After six weeks at No. 1 at the U.S. box office, James Cameron's Avatar continues to rake in the money. In fact, last weekend Cameron broke his own record, held by Titanic (1997), for highest grossing film ever made.
While only four other movies have ever passed the $1 billion marker - Titanic, Lord of the Rings: The Return of the King, Pirates of the Caribbean: Dead Man's Chest, and The Dark Knight - it took less than 3 weeks for Avatar to reach this goal, and it's certainly not without reason.

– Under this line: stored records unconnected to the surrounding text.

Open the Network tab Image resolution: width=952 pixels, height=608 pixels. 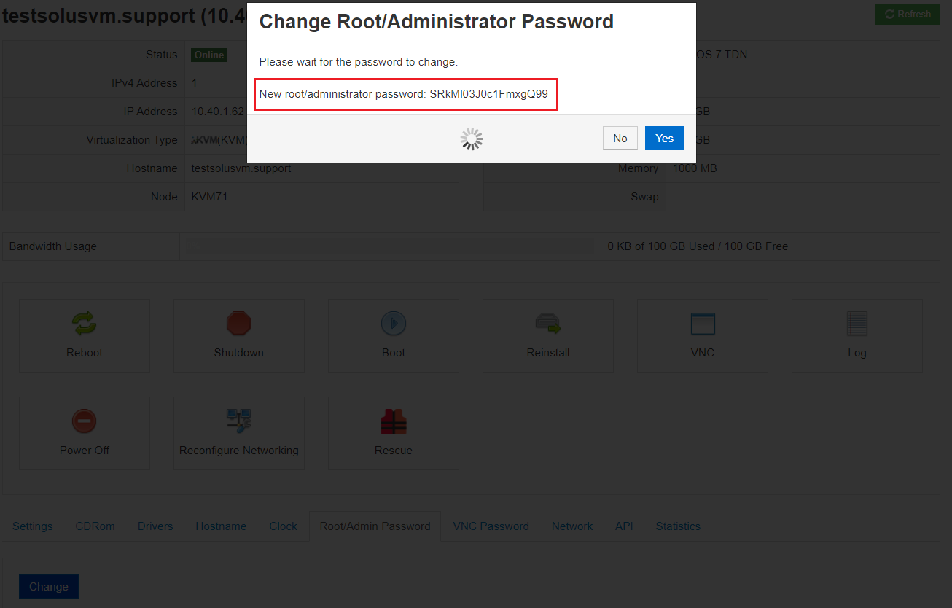coord(572,526)
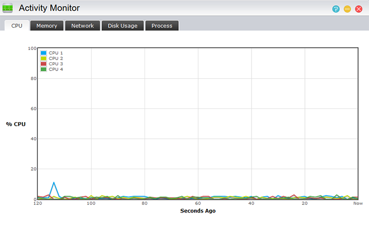This screenshot has height=234, width=369.
Task: Go to the Disk Usage tab
Action: click(122, 26)
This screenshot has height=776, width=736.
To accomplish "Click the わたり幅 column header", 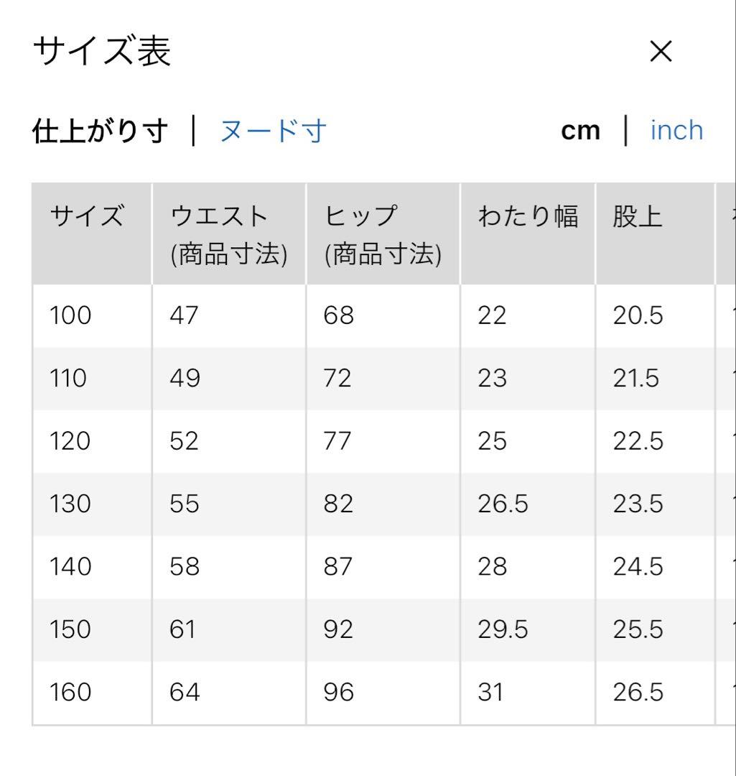I will [528, 216].
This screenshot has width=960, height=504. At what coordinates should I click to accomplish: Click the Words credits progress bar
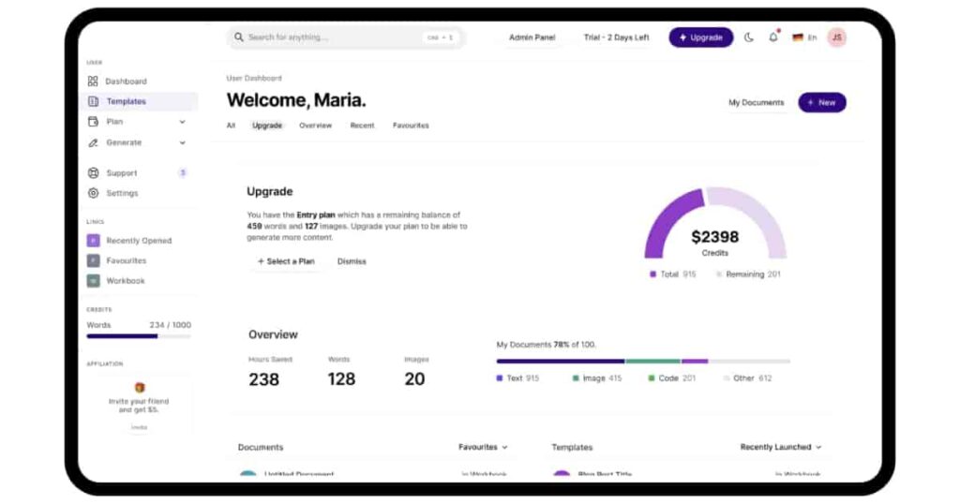(138, 335)
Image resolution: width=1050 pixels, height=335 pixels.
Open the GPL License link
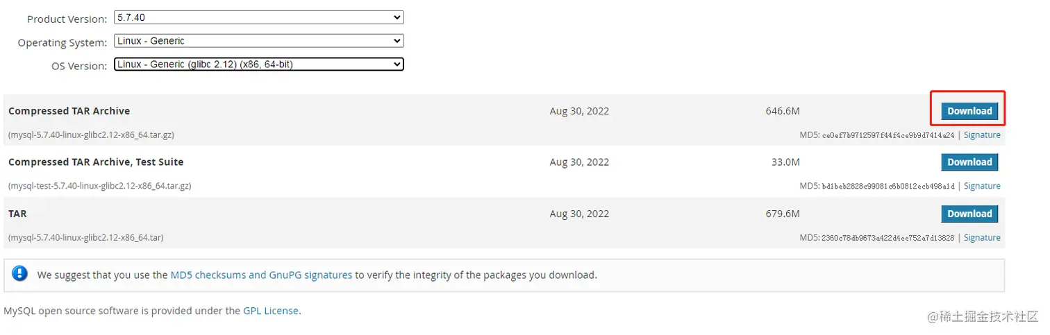pyautogui.click(x=270, y=311)
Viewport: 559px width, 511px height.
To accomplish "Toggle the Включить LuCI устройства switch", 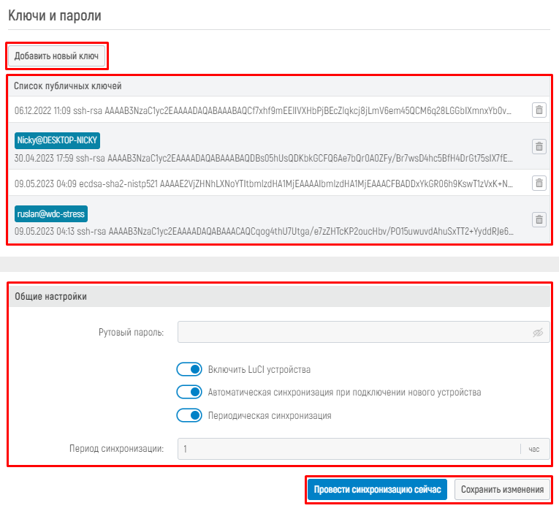I will point(189,369).
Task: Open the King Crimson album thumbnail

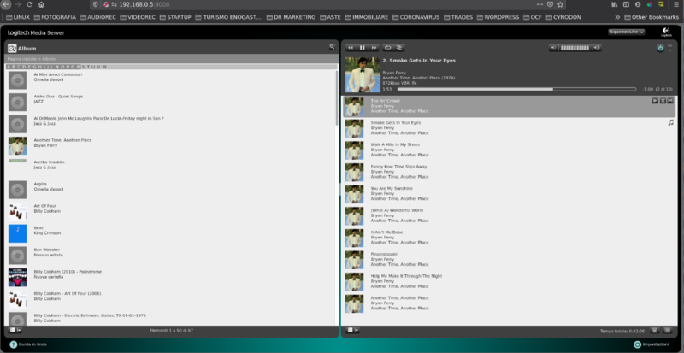Action: [x=17, y=232]
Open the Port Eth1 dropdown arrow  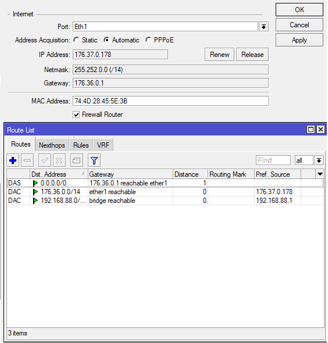click(263, 27)
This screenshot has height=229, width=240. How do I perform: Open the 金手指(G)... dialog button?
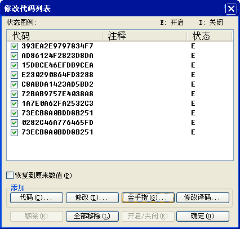pyautogui.click(x=148, y=197)
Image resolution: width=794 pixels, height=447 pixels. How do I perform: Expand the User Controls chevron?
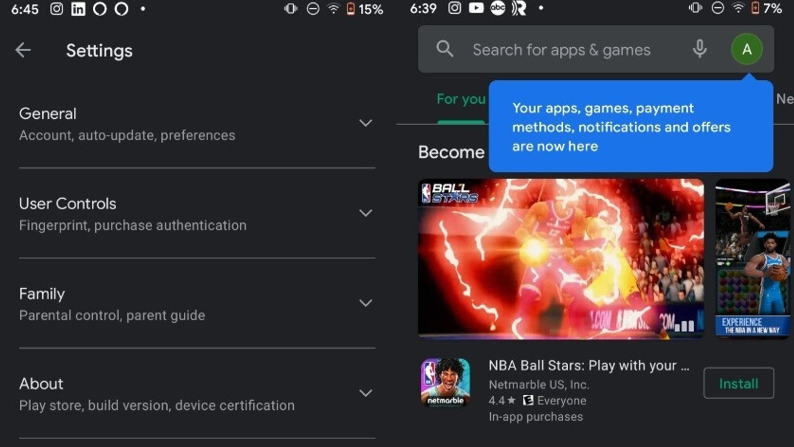click(x=366, y=213)
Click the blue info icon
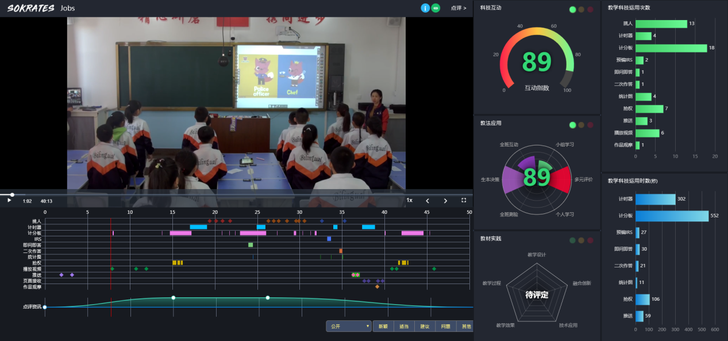728x341 pixels. click(425, 8)

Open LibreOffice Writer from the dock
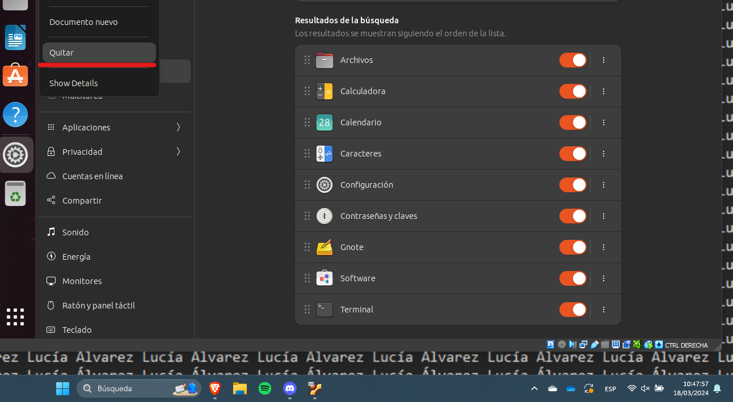15,38
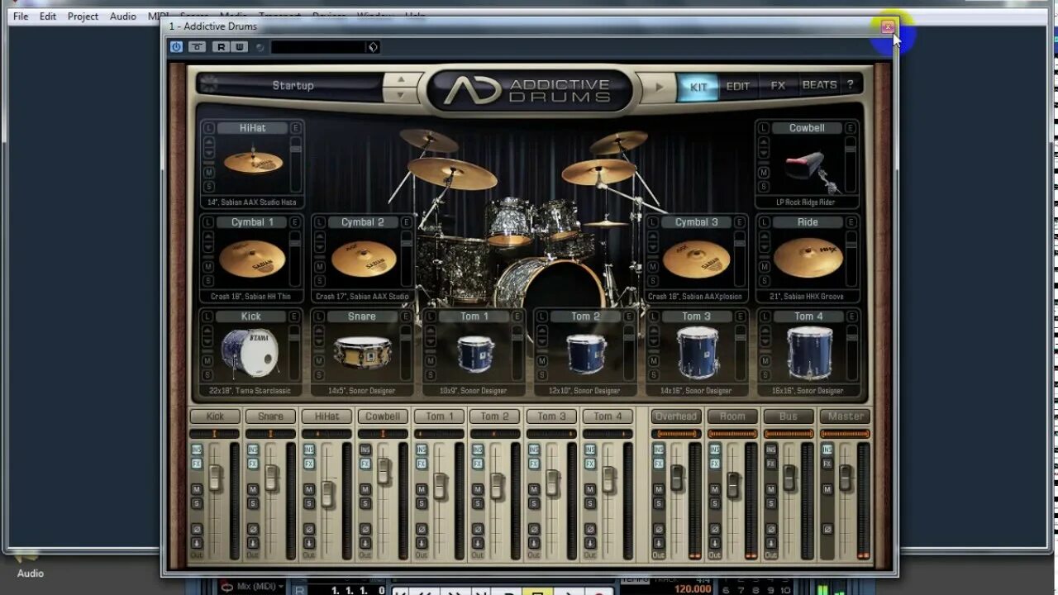Solo the Kick kit piece
The height and width of the screenshot is (595, 1058).
207,374
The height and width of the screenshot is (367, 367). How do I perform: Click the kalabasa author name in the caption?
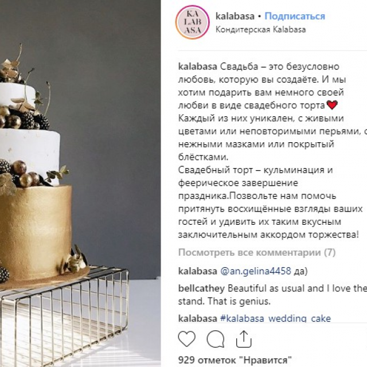(197, 67)
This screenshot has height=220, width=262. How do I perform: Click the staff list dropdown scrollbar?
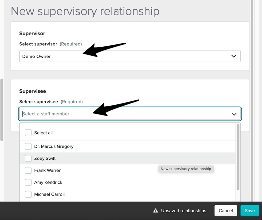pos(238,157)
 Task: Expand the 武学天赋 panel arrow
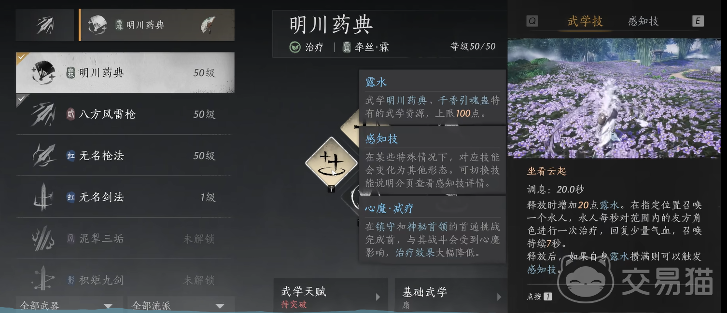coord(378,297)
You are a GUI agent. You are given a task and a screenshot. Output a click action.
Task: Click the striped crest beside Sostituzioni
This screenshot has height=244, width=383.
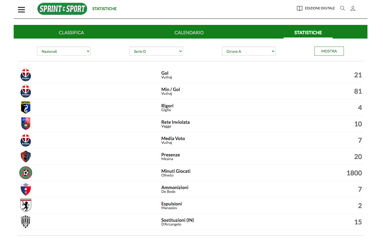[26, 222]
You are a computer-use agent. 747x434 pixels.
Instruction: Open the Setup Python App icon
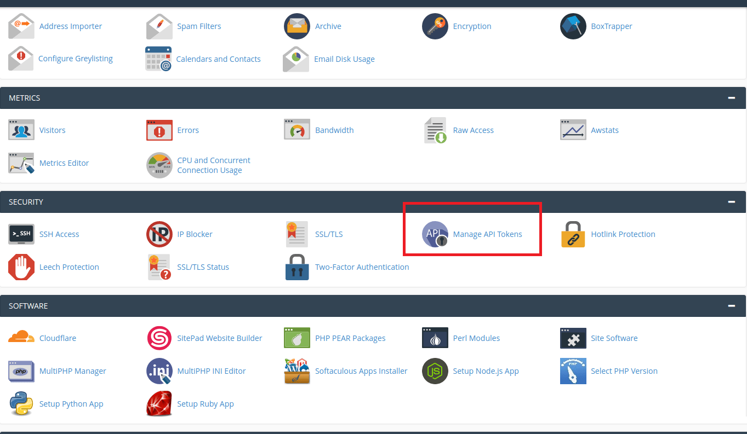point(21,404)
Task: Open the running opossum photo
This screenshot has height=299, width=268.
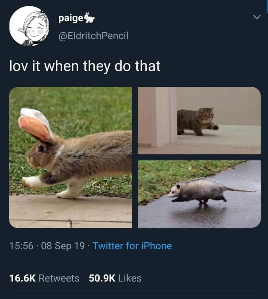Action: (x=199, y=194)
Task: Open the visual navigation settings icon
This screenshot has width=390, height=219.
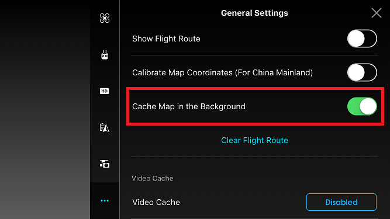Action: click(105, 128)
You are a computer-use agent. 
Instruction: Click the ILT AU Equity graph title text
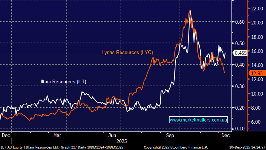(x=62, y=147)
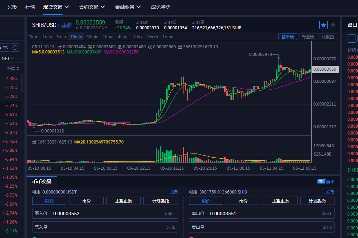
Task: Switch theme with the sun icon
Action: (333, 25)
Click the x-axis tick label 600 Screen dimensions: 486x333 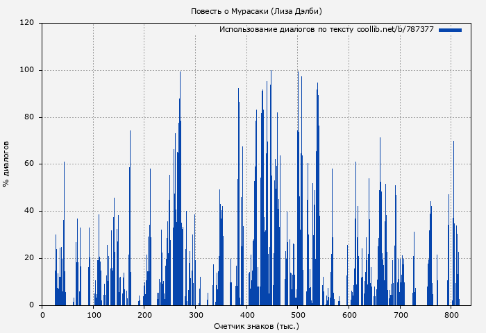pos(349,315)
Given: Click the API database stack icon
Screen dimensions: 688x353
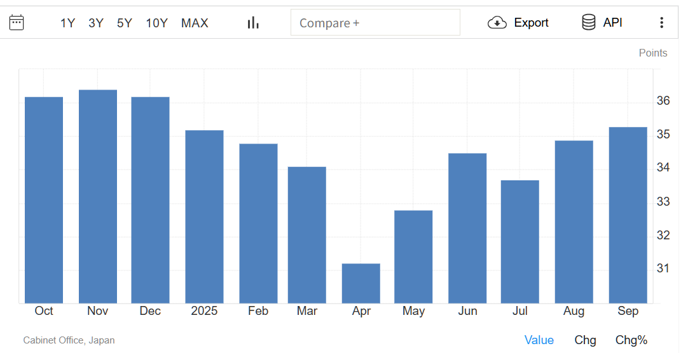Looking at the screenshot, I should point(589,22).
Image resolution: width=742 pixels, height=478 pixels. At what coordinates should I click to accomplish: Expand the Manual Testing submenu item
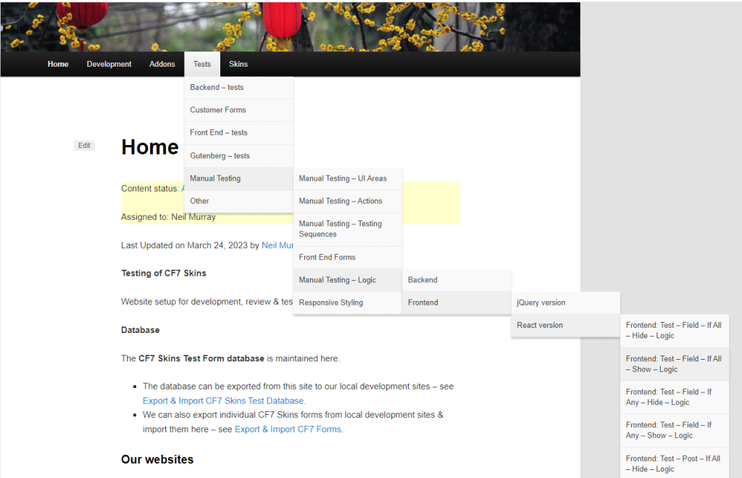pyautogui.click(x=215, y=178)
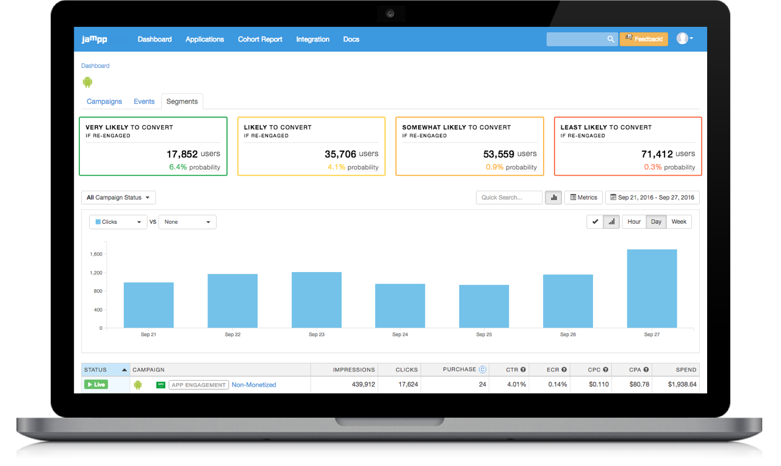
Task: Click the magnifier icon in the top search box
Action: click(x=610, y=39)

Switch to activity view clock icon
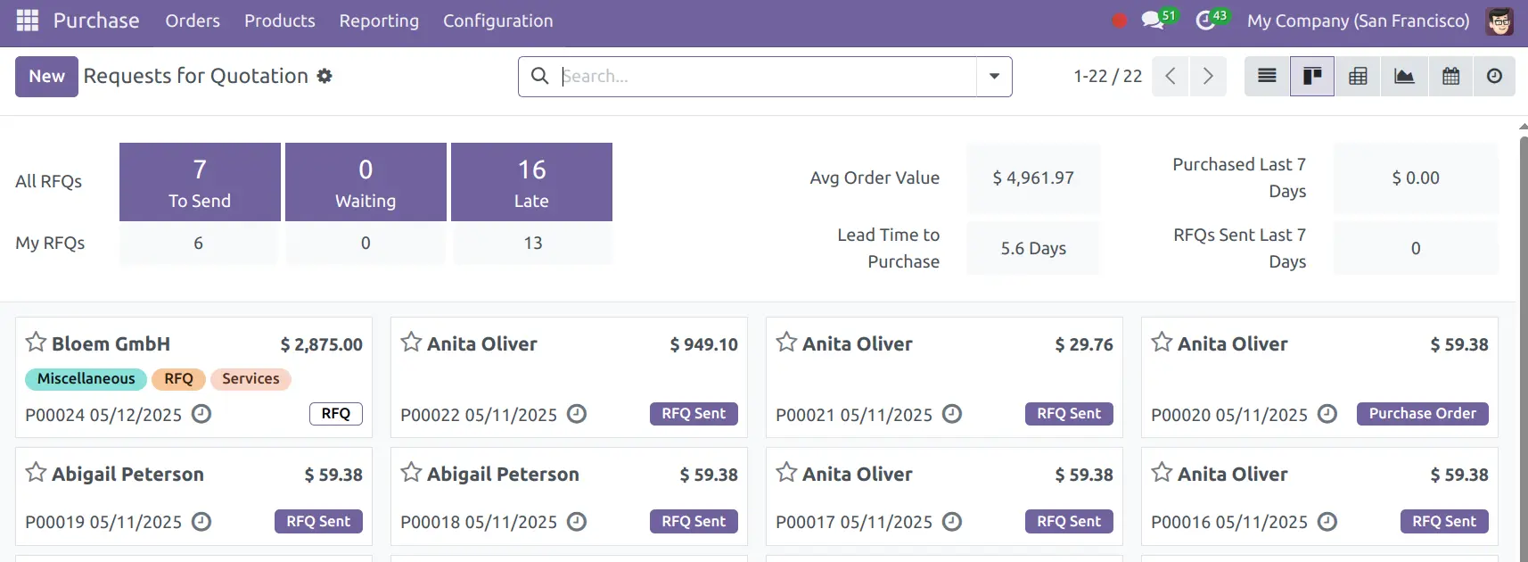point(1494,77)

Cameron creates an awe-inspiring world and people that we are introduced to through the eyes of Jake Sully (Sam Worthington). As Sully explores the world of Pandora inside his avatar's body, we too are seeing everything for the first time. Like a child he playfully touches and stares at everything he passes, mesmerized by how they light up and react in unfamiliar ways, satisfying the audience's desire to do so as well.
The extraordinary visuals immerse movie-goers in the amazing world surrounding them (especially in 3-D), giving the feeling that they too are experiencing this fantasy alongside the film's relatable characters.
Though the visuals proved to be incredible, they only add to a well-developed storyline. This futuristic sci-fi epic offers everything an audience would want. Melding two worlds together, it mixes a familiar reality with a foreign land of imaginative sights, sounds and a different way of life. This place and its inhabitants - the Na'vi people - intrigue us immediately, leaving us with the desire to learn anything and everything about them and the environment with which they interact.
While it is action-packed with battle and excitement, the film also has room for beauty and romance. The romance between Sully and native Neytiri (Zoe Saldana) is sparked when they eventually "see" each other's inner beauty, even though they are strangers to separate worlds and traditions.
Conflict emerges when the beliefs of the different worlds collide and the human race tries to destroy the home of the Na'vi people for nothing other than resources and money. The home of the Na'vi people is not just a place, but has meaning and history behind it. With their home, the Na'vi share true love for the world in which they live.
The Na'vi tribe and traditions alone are enough to capture the audience's attention, but the battle to protect all they've cherished and built for years is what makes the film truly captivating.